In 2023, nearly 43 thousand minor children experienced their parents separating. This is 3.5 thousand more than the previous year. This increase follows a period of fewer divorces during the COVID-19 pandemic. Almost a quarter of minor children do not live with both parents. This is according to figures from Statistics Netherlands (CBS) as part of the National Youth Monitor.

Between 2013 and 2020, about 1.9 percent of minor children experienced a divorce of their parents annually. After 2020 (post-pandemic), this dropped to 1.5 percent, but in 2023 it increased again to 1.7 percent.

The data does not count registered divorces but parents who no longer live at the same address one year later. An increasing share of divorced parents lived together unmarried before the separation. Of all children whose parents separated in 2023, just over half (56 percent) had married parents. In 2003, this was still 73 percent.

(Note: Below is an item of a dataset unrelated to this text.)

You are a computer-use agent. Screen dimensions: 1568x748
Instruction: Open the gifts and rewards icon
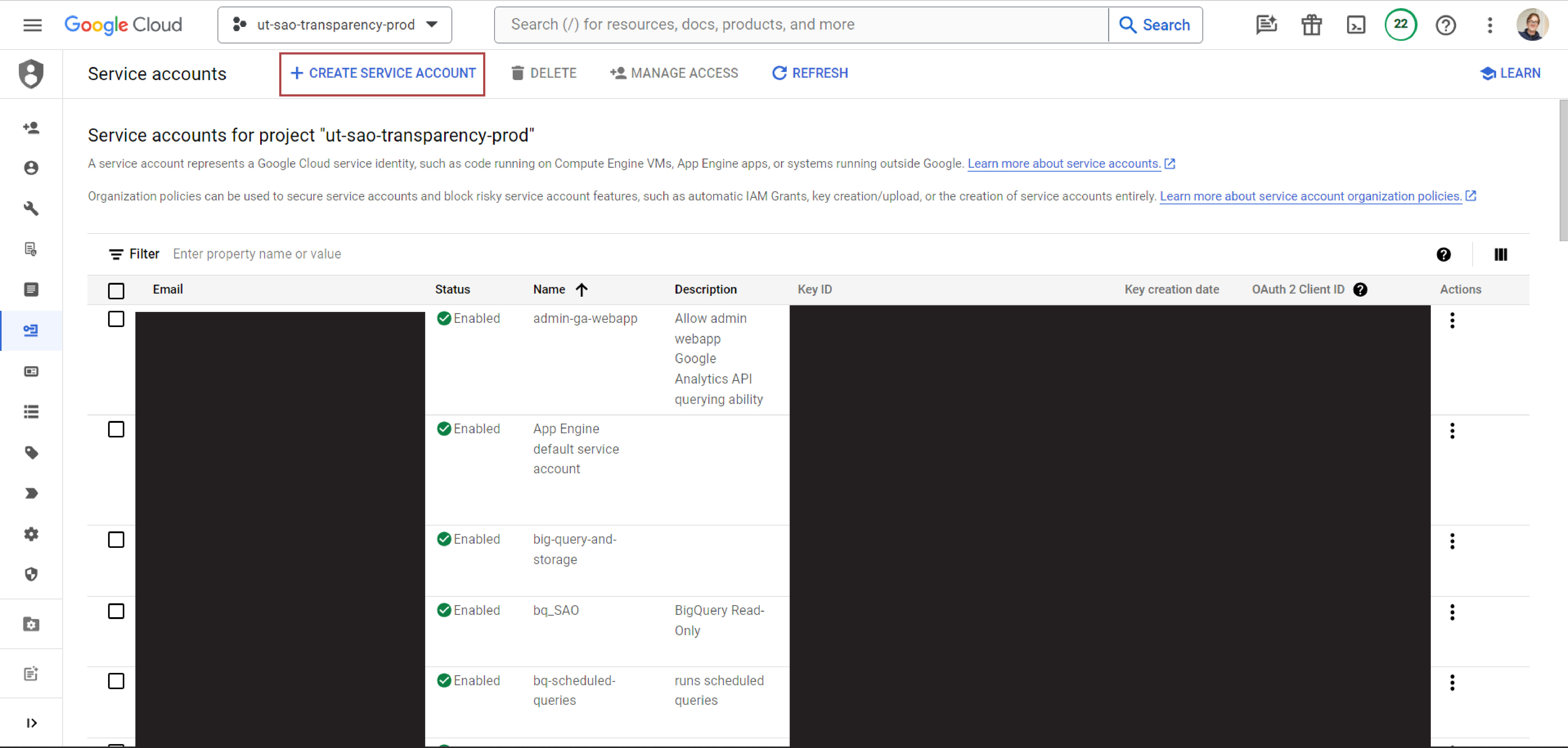[x=1311, y=24]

Children aged 2 to 7 most often experience divorce

Children between 2 and 7 years old most often experience a divorce proportionally. In 2023, about 2 percent of children in this age group were affected. For older children, this percentage is lower. For example, less than 1.3 percent of 16- and 17-year-olds experienced their parents divorce. This pattern has changed little over the years.

Children with unmarried cohabiting parents experience their parents separating more often than children with married parents: 3.0 percent versus 1.2 percent.

Almost a quarter of children do not live with both parents

On January 1, 2025, 23 percent of all minor children lived not with both legal parents. This share increases from 12 percent of 0- and 1-year-olds to 34 percent of 17-year-olds. The oldest children sometimes already live independently (over 2 percent of 17-year-olds).

Of the nearly 710 thousand minor children living at home who do not live with both parents, the majority live only with their legal mother (72 percent). Nineteen percent live in a blended family where the father or mother lives with a new partner. This has changed little in the past ten years.

Because a person can only be registered at one address, situations such as joint custody, where children alternate living with both parents, are not reflected in these figures. Besides parental separation, the death of one or both parents is sometimes the reason children do not live with both parents (4 percent of these children). Additionally, the register does not always know who the other parent is (almost a quarter of children not living with both parents).

Children in Heerlen most often live with only mother or father

In Heerlen, the share of minor children living at home who are not registered with both parents is the highest. There, 39 percent live with the mother or father, with or without a new partner. Rotterdam and Kerkrade follow (both 35 percent). In Urk (6 percent) and Staphorst (8 percent), children are least often registered with one of the parents; they most often live with both legal parents.